Tourenbericht
2021
Drei Schwestern
von
Jan
Sechzehn Meilen nördlich der Regamündung bei Mrzeżyno übernehme ich die Wache von Alex. „Kurs 350°. Gute Wache!“
Ich wünsche: „Gute Ruh!“
Keine fünf Minuten später sagt Werner, unser Skipper, zum zweiten Mal, fahr nicht so tief.
Der Wind kommt aus Südost. Raumschots. Ich schaue zum Verklicker, dass es nicht zu sehr von achtern weht. Die Kompassnadel schwimmt taumelnd auf 333 oder so ähnlich. Nach steuerbord! Am grauen Horizont suche ich einen Ankerpunkt. Grau in Grau. Zwei runde, dunkle Wolken glotzen mich an. Ich fixiere sie zwischen Want und Mast, unterhalb der Saling. Am Sprayhood hängt ein GPS-Kompass, der dem widerspricht, was ich aus der Glaskugel lese. Ich lege Ruder und wundere mich über die Reaktion der Salona 40, unter der beständig Wasserberge hindurchrollen. Sie packen das Heck an der Steuerbordseite. Um meine Wolkenaugen vor dem Bug zu halten, lege ich das Ruder backbord, der Rumpf wälzt sich in Andeutung einer Rückwärtsrolle übers Wasser. Er ließe sich gehen, wenn ich nicht mit Kraft am Rad nach rechts drehte.

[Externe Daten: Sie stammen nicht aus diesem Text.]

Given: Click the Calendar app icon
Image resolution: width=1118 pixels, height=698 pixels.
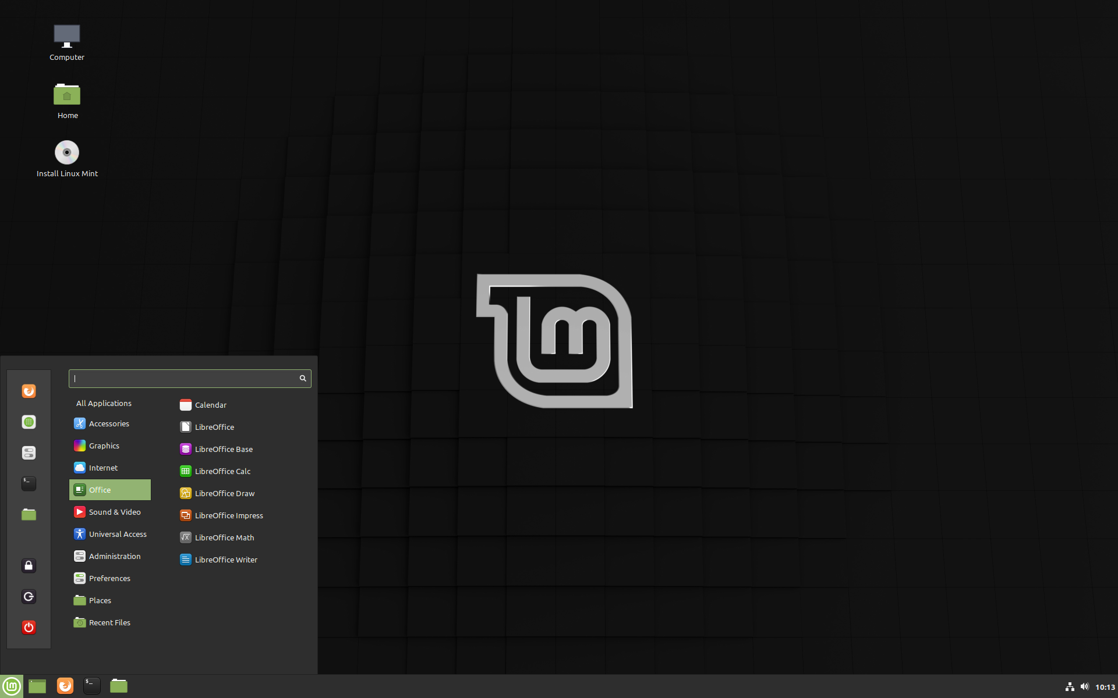Looking at the screenshot, I should [x=185, y=404].
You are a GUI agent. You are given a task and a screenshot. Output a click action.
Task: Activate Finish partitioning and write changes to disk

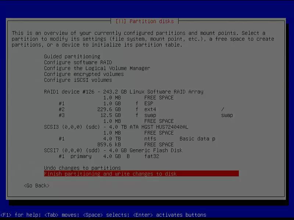pos(110,174)
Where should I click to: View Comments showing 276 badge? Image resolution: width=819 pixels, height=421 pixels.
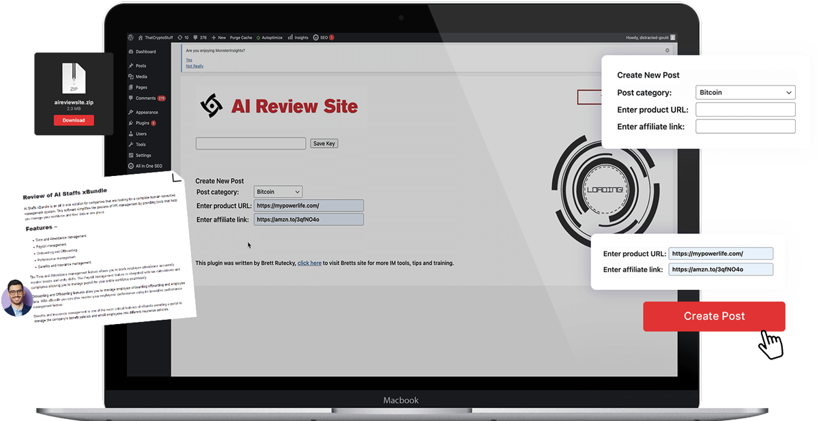(x=147, y=98)
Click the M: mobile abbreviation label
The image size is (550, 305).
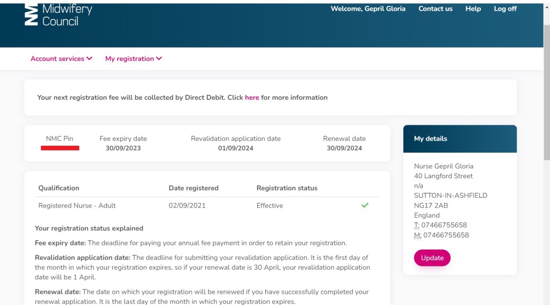[x=417, y=235]
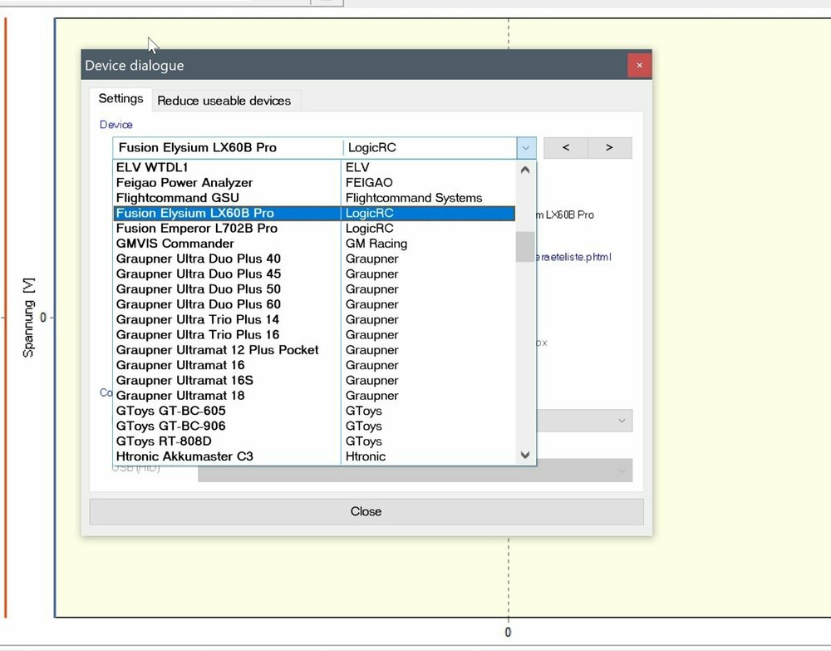
Task: Click inside the Fusion Elysium LX60B Pro field
Action: pyautogui.click(x=224, y=147)
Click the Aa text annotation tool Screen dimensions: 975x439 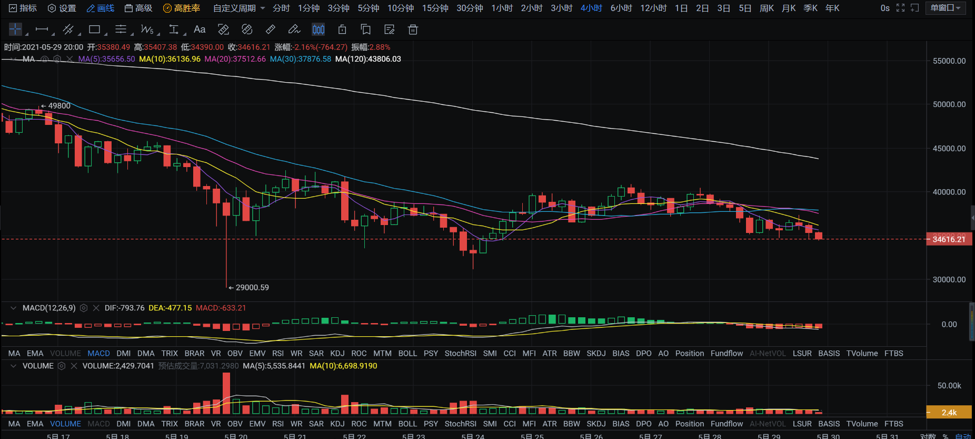click(x=200, y=30)
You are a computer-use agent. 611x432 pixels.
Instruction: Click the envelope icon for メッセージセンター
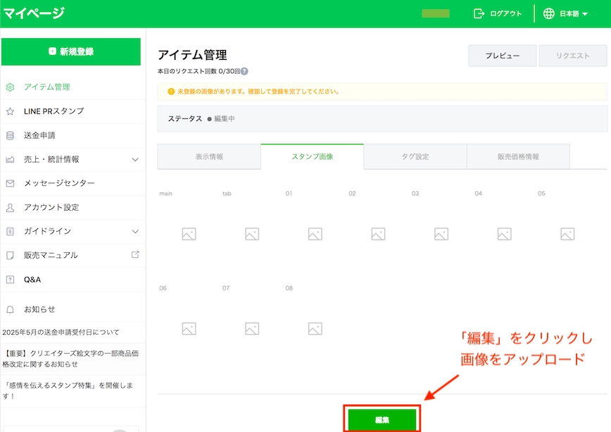pos(10,183)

Allmählich pendelt sich das System ein. Fünf Blicke zum Horizont, einen in die Glaskugel, wieder fünf Momente für den Horizont, dann einen nach oben für den Verklicker, Blick frei geradeaus, doch ein Auge schielt schon auf den GPS-Kurs. Und der Körper vollführt einen Tanz am Rad gegen die Welle. Erst gegen sie und je mehr der Rhythmus zum Mantra wird, mit ihr. Das System ist im Gleichgewicht. Werner und Alex, im Rumpf der Yacht, werden in den Schlaf gewiegt, von Wind & Welle, deren Gewalt ich mit dem Ruder bezwinge ...
Bis sie kommen, die drei Schwestern. Sie kommen regelmäßig. Sind es drei von zwölf oder ist es die dreizehnte, vierzehnte und fünfzehnte von wie vielen Schwestern? Ich zähle unablässig und komme durcheinander. Und genau dann kommen sie, drei besonders große, eindrucksvolle, ja, schön zu nennende Wellen, die mich ... nein nicht aus der Bahn werfen, aber vom Kurs abbringen.
Kein Snelliussches Brechungsgesetz, auch kein Huygenssches Prinzips kann mir diese Phänomene erklären. Bei näherer Betrachtung ist jede Welle einzigartig. Und wer will mir sagen, dass diese die Erste und jene die Dreizehnte ist? Jeder Laib ist von einer Masse geformt, die kein Zauberlehrling aufzugießen vermag. Und Wind modelliert jede der Schwestern, haucht nicht, sondern bläst dem Wasser Eigenleben ein und schöpft aus dem Laib den Leib, der zu einem fernen Ziel getrieben wird, an dem er stöhnend brechen soll. Aber noch wandert die Welle im Heer und Meer der Schwestern. Und wurde sie vom Wind erkoren, reckt sie den Kamm empor, fasst vor und hinter sich die jeweils nächste Schwester, lässt sich den Scheitel mit Gischt frisieren und gebärdet sich voll Übermut.
... das tut dem Schlaf der Crew nun gar nicht gut.